Desde 2016, quando chegou ao Governo, indicou o PM, a diplomacia Crioula concebeu e desenvolveu o que denomina de projeto de Transformação Digital para a Diáspora, e que segundo informou UCS está a ter “resultados”, particularmente em Lisboa, Paris, Nice e Boston, prevendo-se “nos próximos meses” abarcar todos os outros serviços consulares de uma forma mais aprofundada.
Este investimento, sublinhou, permitiu reduzir o tempo de espera nas respostas. No caso dos passaportes, estes passam a ser recebidos em cerca de 15 dias, ao invés dos 7 e 8 meses.
No caso do Consulado em Lisboa, antes de 2017, o tempo médio de espera era superior a 4 horas, mas hoje “é de 30 minutos” ao passo que o tempo médio de atendimento “é de 6 minutos”.

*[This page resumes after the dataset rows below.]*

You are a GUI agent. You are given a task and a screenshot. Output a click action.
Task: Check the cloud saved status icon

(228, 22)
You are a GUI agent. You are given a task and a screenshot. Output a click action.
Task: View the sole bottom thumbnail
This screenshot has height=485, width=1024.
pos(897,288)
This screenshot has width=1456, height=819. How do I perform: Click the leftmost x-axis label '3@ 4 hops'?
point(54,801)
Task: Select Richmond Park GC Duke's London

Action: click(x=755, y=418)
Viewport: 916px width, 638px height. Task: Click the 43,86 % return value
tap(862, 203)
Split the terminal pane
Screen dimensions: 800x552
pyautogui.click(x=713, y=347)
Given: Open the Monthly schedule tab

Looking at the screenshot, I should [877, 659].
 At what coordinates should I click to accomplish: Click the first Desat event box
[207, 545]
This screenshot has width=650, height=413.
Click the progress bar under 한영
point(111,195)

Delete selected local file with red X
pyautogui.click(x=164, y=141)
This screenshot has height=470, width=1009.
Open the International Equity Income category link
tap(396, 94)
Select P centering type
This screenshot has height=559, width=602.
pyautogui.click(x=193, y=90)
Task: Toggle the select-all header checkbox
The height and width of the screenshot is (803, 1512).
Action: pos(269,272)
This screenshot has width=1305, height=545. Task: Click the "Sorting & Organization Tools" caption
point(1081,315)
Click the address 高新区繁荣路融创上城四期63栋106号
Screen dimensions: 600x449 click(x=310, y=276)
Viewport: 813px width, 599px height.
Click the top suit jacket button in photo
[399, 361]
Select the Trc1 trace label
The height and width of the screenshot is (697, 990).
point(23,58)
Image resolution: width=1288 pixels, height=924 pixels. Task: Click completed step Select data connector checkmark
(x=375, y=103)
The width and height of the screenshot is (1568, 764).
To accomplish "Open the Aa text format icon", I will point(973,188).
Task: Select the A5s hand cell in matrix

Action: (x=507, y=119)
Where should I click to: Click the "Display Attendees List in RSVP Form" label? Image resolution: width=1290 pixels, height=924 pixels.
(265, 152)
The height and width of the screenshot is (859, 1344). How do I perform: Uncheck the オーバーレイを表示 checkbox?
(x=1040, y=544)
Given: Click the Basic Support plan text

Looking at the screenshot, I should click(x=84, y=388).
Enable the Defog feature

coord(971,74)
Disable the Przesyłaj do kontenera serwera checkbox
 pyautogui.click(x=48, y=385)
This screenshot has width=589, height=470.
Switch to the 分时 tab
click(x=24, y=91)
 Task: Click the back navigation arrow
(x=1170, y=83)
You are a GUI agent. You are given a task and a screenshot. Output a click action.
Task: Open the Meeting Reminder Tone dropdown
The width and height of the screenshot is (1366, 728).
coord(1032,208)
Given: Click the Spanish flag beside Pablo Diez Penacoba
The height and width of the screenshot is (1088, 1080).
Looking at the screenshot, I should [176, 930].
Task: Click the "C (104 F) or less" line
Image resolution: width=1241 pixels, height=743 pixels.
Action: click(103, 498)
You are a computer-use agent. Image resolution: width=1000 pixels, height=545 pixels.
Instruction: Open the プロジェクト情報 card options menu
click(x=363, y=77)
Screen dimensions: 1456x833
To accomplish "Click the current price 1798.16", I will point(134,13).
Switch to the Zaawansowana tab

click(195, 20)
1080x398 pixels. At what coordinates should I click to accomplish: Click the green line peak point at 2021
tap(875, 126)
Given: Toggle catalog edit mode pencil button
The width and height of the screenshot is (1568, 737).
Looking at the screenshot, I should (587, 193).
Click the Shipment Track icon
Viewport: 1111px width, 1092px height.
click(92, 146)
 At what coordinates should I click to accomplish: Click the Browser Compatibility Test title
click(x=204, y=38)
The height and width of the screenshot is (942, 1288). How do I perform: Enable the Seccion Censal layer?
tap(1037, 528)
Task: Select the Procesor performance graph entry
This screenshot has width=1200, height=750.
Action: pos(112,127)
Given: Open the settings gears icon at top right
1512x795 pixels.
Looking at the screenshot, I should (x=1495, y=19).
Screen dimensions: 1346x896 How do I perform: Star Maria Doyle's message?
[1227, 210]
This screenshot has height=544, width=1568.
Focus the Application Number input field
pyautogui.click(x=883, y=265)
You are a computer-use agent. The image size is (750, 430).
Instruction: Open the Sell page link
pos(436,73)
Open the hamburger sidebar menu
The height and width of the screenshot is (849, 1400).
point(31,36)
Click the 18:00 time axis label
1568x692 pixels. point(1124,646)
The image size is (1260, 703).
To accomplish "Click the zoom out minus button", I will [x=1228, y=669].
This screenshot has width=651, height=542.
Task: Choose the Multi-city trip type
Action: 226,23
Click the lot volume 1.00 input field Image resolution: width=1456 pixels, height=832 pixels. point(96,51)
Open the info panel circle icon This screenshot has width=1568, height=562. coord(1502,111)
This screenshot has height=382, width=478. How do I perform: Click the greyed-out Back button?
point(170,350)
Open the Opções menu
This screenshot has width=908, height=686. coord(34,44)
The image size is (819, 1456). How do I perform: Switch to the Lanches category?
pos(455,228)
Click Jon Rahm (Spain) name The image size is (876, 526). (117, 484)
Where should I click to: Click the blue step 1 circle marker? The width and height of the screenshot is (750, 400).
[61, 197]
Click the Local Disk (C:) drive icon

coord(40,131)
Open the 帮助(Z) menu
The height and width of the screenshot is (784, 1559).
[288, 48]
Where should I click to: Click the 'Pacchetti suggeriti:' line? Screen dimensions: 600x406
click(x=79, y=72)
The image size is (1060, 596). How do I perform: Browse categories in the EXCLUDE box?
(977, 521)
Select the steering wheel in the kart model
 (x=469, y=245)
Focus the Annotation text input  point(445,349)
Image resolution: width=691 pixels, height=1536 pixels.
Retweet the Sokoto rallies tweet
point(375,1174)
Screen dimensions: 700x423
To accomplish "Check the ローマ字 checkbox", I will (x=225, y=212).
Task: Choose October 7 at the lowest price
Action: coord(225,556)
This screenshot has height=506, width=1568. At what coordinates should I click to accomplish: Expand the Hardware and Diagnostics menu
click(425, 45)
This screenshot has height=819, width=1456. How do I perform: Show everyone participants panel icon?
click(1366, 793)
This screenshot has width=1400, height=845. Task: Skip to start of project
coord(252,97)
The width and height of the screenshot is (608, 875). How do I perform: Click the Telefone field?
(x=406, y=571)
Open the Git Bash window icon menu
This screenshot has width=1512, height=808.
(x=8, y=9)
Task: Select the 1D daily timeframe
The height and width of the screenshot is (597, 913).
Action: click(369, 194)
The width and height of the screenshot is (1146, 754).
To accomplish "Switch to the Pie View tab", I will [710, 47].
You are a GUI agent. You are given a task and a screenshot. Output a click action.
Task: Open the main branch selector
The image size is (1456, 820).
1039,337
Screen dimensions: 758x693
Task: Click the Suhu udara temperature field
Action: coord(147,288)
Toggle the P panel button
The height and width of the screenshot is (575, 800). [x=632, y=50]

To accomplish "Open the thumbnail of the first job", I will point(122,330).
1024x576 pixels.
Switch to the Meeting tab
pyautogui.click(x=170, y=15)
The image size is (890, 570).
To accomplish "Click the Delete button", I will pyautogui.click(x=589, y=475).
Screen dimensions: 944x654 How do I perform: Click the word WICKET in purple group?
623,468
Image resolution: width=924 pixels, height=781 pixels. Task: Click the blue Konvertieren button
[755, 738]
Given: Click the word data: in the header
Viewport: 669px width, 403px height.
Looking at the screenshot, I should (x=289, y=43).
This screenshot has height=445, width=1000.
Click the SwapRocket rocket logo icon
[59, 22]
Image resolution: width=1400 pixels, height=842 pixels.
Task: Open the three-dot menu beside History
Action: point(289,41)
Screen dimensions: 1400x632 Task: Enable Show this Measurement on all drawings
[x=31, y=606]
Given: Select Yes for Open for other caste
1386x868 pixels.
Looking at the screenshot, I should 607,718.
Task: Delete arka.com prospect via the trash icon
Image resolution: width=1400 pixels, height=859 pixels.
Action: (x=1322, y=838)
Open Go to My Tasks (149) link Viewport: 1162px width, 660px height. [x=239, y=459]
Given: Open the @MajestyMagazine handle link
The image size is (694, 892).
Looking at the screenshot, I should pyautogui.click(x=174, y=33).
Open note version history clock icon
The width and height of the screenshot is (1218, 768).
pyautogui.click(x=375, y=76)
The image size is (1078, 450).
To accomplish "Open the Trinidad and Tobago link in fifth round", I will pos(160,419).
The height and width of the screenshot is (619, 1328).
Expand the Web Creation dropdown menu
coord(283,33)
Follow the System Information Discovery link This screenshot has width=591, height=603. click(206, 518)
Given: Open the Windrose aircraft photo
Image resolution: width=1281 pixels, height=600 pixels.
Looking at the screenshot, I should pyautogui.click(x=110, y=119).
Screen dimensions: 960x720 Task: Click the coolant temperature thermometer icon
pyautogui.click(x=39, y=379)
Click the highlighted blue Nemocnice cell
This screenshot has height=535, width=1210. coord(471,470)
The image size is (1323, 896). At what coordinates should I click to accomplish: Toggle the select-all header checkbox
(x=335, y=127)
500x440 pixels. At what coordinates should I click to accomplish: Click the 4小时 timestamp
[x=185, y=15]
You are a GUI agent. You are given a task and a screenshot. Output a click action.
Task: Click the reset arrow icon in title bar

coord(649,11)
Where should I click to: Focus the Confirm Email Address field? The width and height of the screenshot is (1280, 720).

O PM informou que já a partir de janeiro “uma grande maioria de serviços mais requeridos pela Diáspora” passa a estar disponível em formato online, através do Portal Consular. “Estas medidas de modernização são importantes na vida dos cidadãos Cabo-verdianos na Diáspora, suas famílias e descendentes, aproxima-os de Cabo Verde e dignifica-os na relação com a administração Cabo-verdiana”, enfatizou, no seu discurso em que recordou da duplicação da Pensão Social aos nossos conterrâneos em países como São Tomé e Príncipe, Angola, Moçambique, Guiné-Bissau e Senegal, uma medida, sublinhou “em nome de melhor dignificação” da Diáspora Crioula e de “reforço” da solidariedade.